Don’t look back in anger.

Ebon had lost another few minutes feeling sorry for himself (looking back in anger, to tell the truth), and “Wonderwall” was now playing for the third time. Distant. Tinny. Fragmented and indistinct, but definitely there. The water had a strange way of tossing sounds about, washing some away while pushing others forth like an hidden wave. The song could be coming from anywhere.
 

Ebon looked back and forth along the beach, knowing he neither wanted to head up to Aaron’s Party nor back to Aimee’s. There was public beach access behind him, and he remembered Aaron’s geography well enough to know it would lead him into the row of stores and bed-and-breakfasts that served as the island’s downtown. The wide, cottonwood-lined span between cottages was ratty grass, but the access path itself had been trodden to sand. It was hard to pinpoint the sound as it bounced about, but it seemed like it might be coming from one of the cottages farther back. It was as good of a white rabbit to follow as any.

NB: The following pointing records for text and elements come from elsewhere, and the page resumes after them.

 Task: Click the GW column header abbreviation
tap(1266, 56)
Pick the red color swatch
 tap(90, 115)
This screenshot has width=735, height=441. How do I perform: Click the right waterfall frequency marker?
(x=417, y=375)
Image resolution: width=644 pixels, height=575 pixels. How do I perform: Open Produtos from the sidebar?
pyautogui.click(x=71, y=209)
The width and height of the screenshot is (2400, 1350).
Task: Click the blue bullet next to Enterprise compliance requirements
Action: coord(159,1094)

Ebon walked, his head stubbornly refusing to budge from the quiet and contemplative mood it had so easily found on the beach. He didn’t want to think; he wanted to forget. He didn’t want to process his emotions, or figure out what it all meant. He wanted to bury his head in the sand — and sand was something of which Aaron had plenty. There was nothing wrong with turning a blind eye. Apathy was underrated. He’d done nothing to trigger his situation. It had been done
to
him. One moment he’d been a man with a beautiful, sexy, fun, charming wife who loved him, and the next he’d found himself the guilty widower of a whore. A whore, it turned out, that he still loved plenty. It was too much. Too conflicted. He hadn’t asked for any of it, and he didn’t deserve …
 

Ebon stopped as if snapping out of a trance. He was facing the front window of Sweetums, the candy shop that had claimed the island as home for as long as the liquor agency. Aaron couldn’t support a grocery store, but candy and liquor did fine. Sometimes, during winter’s shortest, grayest days, you wanted to get loaded and eat caramel nut clusters.
 

The song was gone, as if it had never been playing.
 

Ebon looked around, disoriented. Behind him was the beach access, but it was farther back than he thought it should be. He’d walked a long section of McComb Street, past the inn and tavern and the historical society that could close its doors and have no one notice. He had no real memory of passing any of them, but he’d been deep inside his head. Maybe if he went back, he’d hear Oasis playing again and could locate its source. But what would be the point? Had he been planning to break into whatever home was playing it and click Repeat to kill the circuit? Had he planned to chastise the occupant, advising him to quit burying himself in a loop and move on with his life … and with his album?